È salita anche la soglia per il referendum abrogativo: non più 500 mila firme di elettori, ma 800 mila e il quorum sarà fissato al 51% dei votanti delle ultime politiche. Invece se la raccolta firme si attesta tra le 500 e 800mila resta il quorum del 51% degli aventi diritto al voto.

La confusione più evidente è relativa alla tecnicità molto incerta e aleatoria che prevede il pseudo metodo elettivo dei senatori consiglieri regionali. Meccanismo astruso che non molti cittadini sono in grado di cogliere.

Il Senato ridimensionato nei numero e componenti e svuotato dalla originali funzioni e competenze, si configura come una ripetizione della Conferenza Stato Regioni e dunque una clonazione dei posti di potere.

La stessa confusione che riguarda la revisione del Titolo Quinto, con l’abolizione della competenza concorrente e la ridistribuzione delle materie in capo allo Stato.

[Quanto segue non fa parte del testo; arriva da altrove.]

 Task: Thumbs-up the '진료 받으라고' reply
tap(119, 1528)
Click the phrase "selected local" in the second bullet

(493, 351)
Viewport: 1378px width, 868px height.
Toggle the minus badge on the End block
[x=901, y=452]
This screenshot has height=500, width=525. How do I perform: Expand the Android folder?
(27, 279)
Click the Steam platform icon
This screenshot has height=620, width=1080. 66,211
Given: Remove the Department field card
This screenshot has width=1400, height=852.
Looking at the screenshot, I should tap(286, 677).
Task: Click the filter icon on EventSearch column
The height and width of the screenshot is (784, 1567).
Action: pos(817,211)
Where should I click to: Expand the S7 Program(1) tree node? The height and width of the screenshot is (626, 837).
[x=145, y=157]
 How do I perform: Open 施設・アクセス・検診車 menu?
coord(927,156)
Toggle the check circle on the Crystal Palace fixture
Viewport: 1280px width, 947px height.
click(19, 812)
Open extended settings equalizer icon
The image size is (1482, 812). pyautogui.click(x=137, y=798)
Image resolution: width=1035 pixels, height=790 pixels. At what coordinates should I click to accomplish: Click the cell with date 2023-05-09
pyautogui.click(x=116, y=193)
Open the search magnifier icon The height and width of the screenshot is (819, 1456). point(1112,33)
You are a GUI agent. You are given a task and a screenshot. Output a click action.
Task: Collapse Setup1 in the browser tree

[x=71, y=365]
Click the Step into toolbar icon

Dunque se il referendum costituzionale sarà sconfitto, è ovvio che trascinerebbe con sé la nuova brutta legge elettorale, rendendola inapplicabile, in quanto pensata, scritta e attuabile per la sola Camera dei deputati, nella previsione che il Senato non avesse più il rapporto fiduciario con il governo, come previsto dalla riforma stessa.

Se invece il SI dovesse prevalere,

Non si aboliscono i senatori a vita

Dopo le province si cancella il diritto al voto per il Senato

La riforma costituzionale unita alla nuova legge elettorale, darà la possibilità ad una minoranza (lista che prende un voto in più) di nominare più di 1500 posti di Governo e sottogoverno

Crea un “premierato assoluto” che mira al centralismo invece che al decentramento e alla sussidiarietà

Aumenta il numero di firme per i referendum abrogativi e non istituisce quelli propositivi

La Corte Costituzionale resta un Organo Politico e non garante

Come già accennato al Lingotto il Presidente del consiglio Matteo Renzi affiancato da un gigionesco Serio Chiamparino ribadiva contestualmente le ragioni del Si e gli anatemi ormai usuali alle orecchie degli italiani.

Ma l’aspetto più stridente era  la presenza del governatore Chiamparino a far da balia a Renzi sul palco.

Con quale coerenza  colui che dovrebbe propugnare e difendere le prerogative istituzionali e fondative della regione con tanta faciloneria applaude ed incoraggia una legge che sminuisce la portata e mortifica l’ordinamento regionale?

Ci sarà qualche consigliere regionale tra i presenti di ieri che avvertirà la necessità di presentare una mozione di sfiducia a Chiamparino in apertura del prossimo consiglio regionale?